Officials say poultry industry needs more time to adjust

The Baltimore Sun
By Timothy B. Wheeler

Maryland officials pulled back a proposed regulation Monday aimed at reducing farm runoff polluting the Chesapeake Bay after chicken growers warned it could cripple the state’s lucrative poultry industry if imposed now.

The state Department of Agriculture announced it had withdrawn its request to make immediate changes to rules governing where farmers may use chicken manure to fertilize their crops, two days before a scheduled legislative hearing on the proposal.

Agriculture Secretary Earl “Buddy” Hance said in a statement that the O’Malley administration wants to give farmers more time to adjust to the changes and intends to resubmit them next month after meeting with “key stakeholders.” The rules, which would have taken effect this fall, would be put off until next year at the earliest.

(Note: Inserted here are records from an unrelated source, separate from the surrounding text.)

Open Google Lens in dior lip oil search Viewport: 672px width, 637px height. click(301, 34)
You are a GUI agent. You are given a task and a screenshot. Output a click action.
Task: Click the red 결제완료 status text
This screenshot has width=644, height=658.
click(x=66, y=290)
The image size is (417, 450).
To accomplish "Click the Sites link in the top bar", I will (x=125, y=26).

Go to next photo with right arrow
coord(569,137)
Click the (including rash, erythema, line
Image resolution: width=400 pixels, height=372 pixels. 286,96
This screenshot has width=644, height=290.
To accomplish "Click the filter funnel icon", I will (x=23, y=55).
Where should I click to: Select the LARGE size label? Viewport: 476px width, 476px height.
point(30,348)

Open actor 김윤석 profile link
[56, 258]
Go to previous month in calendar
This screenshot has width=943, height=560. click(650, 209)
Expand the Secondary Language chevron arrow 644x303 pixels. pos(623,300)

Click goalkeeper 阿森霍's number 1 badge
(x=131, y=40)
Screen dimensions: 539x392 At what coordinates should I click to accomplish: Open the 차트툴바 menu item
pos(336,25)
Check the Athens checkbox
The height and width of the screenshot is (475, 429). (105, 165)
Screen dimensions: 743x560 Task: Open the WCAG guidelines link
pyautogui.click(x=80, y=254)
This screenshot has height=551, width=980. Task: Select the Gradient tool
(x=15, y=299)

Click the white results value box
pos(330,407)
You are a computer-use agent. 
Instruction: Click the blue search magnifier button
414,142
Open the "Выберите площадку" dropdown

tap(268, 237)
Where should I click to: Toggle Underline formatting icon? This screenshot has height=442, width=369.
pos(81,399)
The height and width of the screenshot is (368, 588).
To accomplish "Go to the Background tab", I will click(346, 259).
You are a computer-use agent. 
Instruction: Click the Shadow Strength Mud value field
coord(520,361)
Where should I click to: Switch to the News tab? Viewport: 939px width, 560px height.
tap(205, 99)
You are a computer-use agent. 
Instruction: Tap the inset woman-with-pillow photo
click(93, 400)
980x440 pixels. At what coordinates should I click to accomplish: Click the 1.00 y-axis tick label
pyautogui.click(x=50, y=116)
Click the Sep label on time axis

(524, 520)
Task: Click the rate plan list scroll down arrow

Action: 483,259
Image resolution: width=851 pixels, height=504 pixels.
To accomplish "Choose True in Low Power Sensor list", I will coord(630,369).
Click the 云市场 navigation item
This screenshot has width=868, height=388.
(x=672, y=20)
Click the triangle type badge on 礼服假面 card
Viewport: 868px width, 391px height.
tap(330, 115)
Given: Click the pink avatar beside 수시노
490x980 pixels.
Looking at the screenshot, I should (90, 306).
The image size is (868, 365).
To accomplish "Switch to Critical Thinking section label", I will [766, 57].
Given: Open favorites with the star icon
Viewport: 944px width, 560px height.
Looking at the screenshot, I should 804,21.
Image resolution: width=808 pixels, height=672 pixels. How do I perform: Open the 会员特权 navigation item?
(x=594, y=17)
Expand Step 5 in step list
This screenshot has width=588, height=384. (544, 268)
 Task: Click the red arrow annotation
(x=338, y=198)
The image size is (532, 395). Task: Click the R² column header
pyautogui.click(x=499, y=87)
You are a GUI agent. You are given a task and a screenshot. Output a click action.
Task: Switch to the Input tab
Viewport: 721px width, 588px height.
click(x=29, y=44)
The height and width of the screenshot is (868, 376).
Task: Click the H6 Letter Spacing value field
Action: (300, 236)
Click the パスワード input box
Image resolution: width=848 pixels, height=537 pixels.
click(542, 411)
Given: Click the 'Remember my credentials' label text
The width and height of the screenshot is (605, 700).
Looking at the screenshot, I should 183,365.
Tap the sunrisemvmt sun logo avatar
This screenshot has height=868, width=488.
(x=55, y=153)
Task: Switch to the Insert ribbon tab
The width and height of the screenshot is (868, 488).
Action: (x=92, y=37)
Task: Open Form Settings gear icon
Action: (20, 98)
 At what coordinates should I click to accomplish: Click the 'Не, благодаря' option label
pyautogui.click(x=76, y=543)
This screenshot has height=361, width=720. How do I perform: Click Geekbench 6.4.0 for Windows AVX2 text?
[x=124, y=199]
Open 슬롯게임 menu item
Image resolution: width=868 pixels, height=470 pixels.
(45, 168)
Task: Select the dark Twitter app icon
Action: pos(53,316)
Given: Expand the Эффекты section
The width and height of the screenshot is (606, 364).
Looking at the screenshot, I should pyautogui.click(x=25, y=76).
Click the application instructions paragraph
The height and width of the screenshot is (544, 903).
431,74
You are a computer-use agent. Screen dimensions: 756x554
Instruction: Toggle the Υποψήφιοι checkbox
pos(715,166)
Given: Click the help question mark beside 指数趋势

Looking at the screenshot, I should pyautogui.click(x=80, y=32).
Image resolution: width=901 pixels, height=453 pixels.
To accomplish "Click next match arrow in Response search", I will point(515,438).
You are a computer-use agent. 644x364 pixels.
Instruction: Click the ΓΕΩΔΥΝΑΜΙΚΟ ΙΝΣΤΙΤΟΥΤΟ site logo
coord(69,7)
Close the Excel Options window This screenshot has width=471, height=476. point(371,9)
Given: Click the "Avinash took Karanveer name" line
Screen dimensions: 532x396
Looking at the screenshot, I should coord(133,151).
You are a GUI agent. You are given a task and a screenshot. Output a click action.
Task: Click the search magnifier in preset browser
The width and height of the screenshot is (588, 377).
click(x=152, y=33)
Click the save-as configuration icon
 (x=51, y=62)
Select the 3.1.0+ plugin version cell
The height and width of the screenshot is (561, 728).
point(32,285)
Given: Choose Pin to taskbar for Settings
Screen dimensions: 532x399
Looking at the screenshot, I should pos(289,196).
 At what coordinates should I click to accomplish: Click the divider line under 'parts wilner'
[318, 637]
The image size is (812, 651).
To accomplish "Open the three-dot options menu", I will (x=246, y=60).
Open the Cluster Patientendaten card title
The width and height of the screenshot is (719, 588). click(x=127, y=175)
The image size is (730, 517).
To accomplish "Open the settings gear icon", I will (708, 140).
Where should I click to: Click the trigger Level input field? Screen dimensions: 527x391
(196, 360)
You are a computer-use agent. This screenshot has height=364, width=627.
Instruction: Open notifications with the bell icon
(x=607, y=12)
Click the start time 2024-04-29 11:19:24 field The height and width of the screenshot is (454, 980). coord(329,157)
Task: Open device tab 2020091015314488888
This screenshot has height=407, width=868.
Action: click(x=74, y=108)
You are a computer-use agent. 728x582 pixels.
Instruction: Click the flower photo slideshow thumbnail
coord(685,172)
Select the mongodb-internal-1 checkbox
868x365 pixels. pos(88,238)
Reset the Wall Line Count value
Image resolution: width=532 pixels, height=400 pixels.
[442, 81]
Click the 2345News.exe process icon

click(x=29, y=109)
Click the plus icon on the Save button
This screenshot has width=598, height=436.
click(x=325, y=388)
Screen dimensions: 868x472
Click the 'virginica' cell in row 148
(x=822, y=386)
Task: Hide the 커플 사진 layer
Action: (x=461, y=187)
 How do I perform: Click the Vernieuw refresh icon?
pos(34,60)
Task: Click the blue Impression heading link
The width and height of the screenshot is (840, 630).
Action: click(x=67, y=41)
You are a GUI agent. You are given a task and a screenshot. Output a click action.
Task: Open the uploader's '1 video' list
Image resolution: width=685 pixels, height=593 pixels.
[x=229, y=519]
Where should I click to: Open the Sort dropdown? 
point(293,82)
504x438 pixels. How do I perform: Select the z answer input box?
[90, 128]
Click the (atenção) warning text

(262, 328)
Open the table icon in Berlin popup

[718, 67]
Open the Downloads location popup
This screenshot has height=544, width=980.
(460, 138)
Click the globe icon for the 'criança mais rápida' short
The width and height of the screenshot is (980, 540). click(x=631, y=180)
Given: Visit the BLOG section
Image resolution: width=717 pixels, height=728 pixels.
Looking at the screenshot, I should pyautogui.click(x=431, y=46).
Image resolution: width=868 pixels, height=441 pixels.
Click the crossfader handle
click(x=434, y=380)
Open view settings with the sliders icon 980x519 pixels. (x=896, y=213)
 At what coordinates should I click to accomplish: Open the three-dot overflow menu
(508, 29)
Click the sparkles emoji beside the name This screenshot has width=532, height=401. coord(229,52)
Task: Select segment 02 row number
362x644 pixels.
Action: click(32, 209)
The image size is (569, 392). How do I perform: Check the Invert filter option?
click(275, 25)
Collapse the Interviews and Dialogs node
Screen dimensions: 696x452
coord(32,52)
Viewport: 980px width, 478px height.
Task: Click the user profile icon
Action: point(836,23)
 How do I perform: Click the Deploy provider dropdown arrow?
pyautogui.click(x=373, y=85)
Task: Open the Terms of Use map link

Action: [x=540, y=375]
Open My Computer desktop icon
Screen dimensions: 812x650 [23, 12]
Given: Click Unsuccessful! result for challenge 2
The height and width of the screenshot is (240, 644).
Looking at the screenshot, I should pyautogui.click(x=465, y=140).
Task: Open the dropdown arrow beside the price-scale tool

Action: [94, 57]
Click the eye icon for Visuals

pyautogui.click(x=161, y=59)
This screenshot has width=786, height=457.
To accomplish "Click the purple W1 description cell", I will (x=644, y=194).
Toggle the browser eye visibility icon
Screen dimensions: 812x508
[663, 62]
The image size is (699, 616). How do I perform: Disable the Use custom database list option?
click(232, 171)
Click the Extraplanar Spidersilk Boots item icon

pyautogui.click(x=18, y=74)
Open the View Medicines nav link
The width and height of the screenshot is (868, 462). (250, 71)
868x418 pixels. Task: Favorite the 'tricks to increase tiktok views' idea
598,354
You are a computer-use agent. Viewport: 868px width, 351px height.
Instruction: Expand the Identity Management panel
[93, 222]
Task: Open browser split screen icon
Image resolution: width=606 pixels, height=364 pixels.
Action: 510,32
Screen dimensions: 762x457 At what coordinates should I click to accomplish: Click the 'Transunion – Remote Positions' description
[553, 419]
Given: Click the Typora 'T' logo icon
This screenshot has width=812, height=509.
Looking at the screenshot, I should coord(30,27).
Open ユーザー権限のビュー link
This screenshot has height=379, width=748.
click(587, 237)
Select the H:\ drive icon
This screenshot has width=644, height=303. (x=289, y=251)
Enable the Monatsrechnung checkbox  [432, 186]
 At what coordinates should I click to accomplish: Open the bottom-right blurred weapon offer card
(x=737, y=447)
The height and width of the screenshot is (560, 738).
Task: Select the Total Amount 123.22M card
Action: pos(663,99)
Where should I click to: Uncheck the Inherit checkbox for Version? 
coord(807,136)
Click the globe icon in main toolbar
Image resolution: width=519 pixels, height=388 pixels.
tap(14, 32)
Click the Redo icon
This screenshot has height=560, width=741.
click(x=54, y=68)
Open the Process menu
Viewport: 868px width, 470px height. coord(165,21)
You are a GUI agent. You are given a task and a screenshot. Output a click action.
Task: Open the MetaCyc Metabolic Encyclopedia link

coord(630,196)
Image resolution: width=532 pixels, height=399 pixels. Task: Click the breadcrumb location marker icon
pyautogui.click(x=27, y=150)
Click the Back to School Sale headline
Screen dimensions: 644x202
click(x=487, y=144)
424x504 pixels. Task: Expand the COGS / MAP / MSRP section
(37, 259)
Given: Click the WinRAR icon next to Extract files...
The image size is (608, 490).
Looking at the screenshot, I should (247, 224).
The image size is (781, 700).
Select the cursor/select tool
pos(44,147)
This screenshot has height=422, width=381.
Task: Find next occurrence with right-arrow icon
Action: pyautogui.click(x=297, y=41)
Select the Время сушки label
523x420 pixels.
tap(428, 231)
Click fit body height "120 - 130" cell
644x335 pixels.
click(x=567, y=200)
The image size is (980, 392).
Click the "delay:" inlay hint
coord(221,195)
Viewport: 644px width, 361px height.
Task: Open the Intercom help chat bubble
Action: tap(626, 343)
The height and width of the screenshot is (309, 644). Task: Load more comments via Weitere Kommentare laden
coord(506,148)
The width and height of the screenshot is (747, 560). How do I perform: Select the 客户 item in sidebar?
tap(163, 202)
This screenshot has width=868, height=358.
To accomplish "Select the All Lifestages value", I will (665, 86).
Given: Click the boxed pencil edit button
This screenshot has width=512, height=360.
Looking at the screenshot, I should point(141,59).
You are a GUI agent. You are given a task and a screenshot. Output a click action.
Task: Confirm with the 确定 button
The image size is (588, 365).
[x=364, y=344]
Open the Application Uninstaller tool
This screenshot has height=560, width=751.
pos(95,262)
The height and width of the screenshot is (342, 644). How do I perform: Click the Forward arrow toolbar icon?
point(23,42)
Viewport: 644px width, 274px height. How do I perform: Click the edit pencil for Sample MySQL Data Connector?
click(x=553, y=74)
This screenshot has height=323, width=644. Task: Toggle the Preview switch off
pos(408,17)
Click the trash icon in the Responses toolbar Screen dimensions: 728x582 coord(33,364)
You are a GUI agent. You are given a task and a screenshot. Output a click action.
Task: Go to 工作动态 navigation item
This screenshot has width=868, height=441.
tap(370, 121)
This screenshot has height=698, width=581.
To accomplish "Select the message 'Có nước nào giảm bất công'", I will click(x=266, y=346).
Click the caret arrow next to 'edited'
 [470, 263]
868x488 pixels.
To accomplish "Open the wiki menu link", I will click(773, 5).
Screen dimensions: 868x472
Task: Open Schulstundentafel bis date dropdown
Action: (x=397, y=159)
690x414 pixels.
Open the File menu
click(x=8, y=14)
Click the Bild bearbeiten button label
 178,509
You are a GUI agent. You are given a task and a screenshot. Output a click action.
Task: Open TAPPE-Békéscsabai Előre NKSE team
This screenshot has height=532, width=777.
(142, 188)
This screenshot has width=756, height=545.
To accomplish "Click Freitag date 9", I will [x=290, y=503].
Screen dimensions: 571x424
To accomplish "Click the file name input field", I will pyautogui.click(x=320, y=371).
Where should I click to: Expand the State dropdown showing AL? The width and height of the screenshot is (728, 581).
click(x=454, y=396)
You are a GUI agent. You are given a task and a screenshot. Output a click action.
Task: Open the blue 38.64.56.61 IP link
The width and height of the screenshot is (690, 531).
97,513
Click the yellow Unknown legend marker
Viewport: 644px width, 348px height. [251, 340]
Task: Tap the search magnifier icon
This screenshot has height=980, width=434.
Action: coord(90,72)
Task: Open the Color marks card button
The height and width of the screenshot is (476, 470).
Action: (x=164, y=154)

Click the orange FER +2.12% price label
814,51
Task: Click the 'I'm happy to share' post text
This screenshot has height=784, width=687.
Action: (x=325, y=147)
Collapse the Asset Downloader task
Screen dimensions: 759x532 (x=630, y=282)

The department had proposed emergency regulations in July that would require the use of a new tool developed by the University of Maryland for identifying which farm fields should not be fertilized with chicken manure. According to researchers, more than 80 percent of the fields sampled on the Lower Eastern Shore and nearly 50 percent statewide are saturated with phosphorus, one of the plant nutrients in manure and a contributor to the algae blooms and dead zones plaguing the bay and its tributaries.

Valerie Connelly, lobbyist for the Maryland Farm Bureau, said crop farmers, chicken growers and others had complained that uncertainty about where manure could be used for fertilizer, and the lack of ready alternatives, threatened to disrupt the poultry industry.

“They just need some time where we could phase this in,” she said. While farm groups had been pressing for a four-year delay on the new rule, Connelly said they’re willing to consider sooner if suitable alternatives have been fleshed out.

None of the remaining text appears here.